Я ожидал, что он сейчас попросит их посмотреть в его честные глаза. Но вместо этого он за подтверждением обратился ко мне.
— Верно, Андрей?
— Это наша практика, — ответил я. И соврал. Поскольку в нашей практике контрактов не существовало вовсе. Обычно Храповицкий увольнял людей, когда считал нужным.
— А по истечении двух лет никто нам не мешает этот контракт продолжить, — добавил Храповицкий. — Если это будет зависеть от меня, даю вам слово, что так и сделаю.
— Ну, хорошо, — произнес директор, которого явно все еще мучили сомнения. — Дайте нам неделю на раздумье.
Они поднялись, вежливо попрощались и вышли.
Как только дверь за ними закрылась, Храповицкий сразу преобразился. Теперь он весь горел веселым и злым азартом.
— Спорить могу, согласятся! — воскликнул он, радостно потирая руки. — В крайнем случае, еще сотню набросим.
— А что там у них интересного? — полюбопытствовал я.

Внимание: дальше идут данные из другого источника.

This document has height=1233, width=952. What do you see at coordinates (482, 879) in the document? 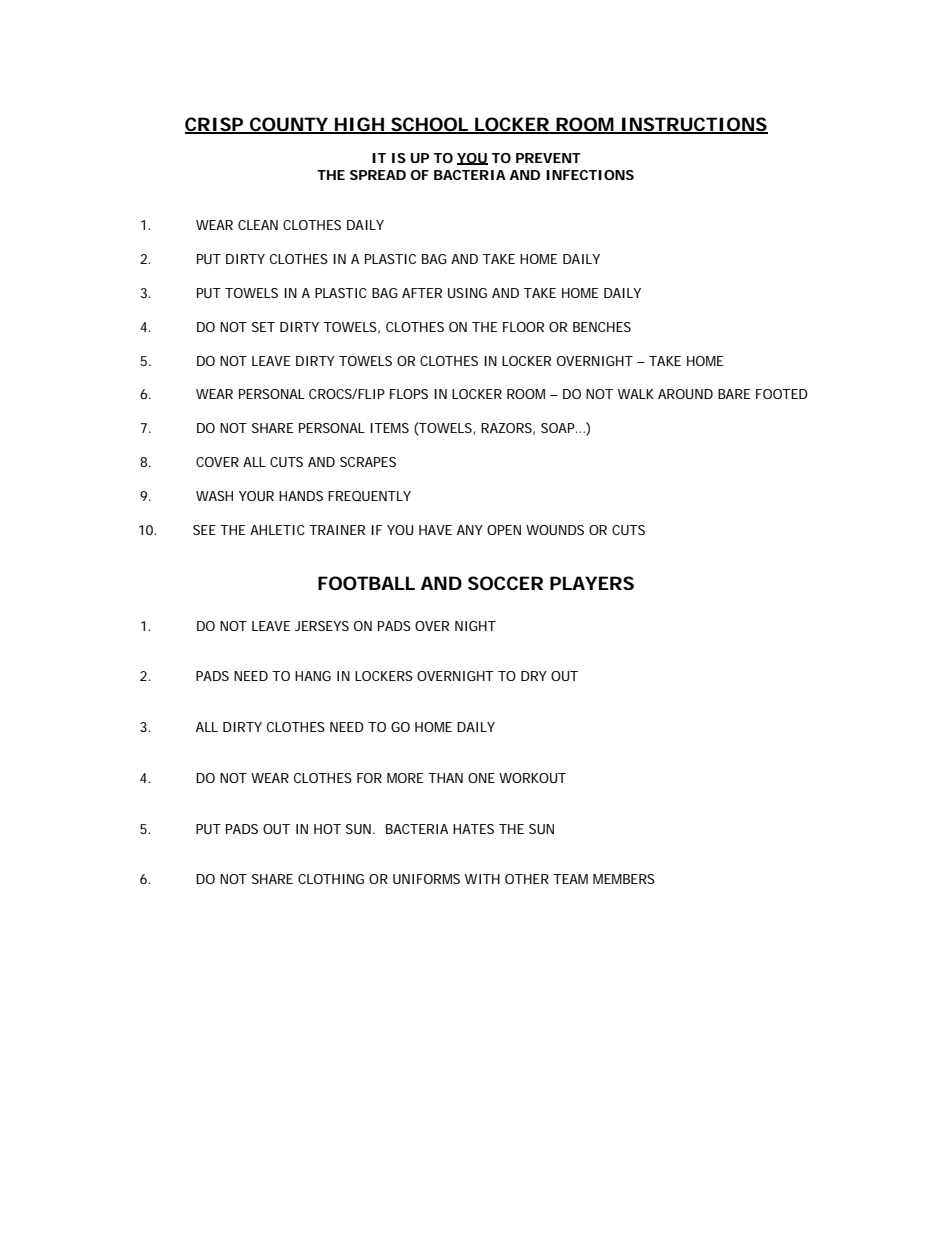
I see `WITH` at bounding box center [482, 879].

— Он еще спрашивает! У них прекрасное здание в центре города, — принялся загибать длинные сильные пальцы Храповицкий. — Восемь тысяч квадратных метров, плюс двор, гаражи и служебная стоянка у входа. И дом отдыха в сосновом бору, занимающий полтора гектара. Вся их недвижимость тянет миллиона на три-четыре. Это если продавать ее в спешке.
— А мы будем продавать?
— А черт ее знает! — Храповицкий пожал плечами. — Хотя есть и другие варианты. Можно сделать в здании ремонт и превратить его в торговый центр. Лучше места в городе не найти. Вместе с ремонтом окупится за год. А на месте дома отдыха начать строительство коттеджей на продажу. Беспроигрышный вариант.
— А что с народом? — полюбопытствовал я.
— Андрей, у нас своих девать некуда, — зевнул Храповицкий. — И все денег просят. Неужели ты думаешь, у меня о чужих людях будет голова болеть?
— Старичков тоже на помойку?
— А тебе их жалко? Серьезно?
— Жалко, — признался я.
Доселе довольное лицо Храповицкого затвердело. Проявление человеколюбия в бизнесе его всегда раздражало.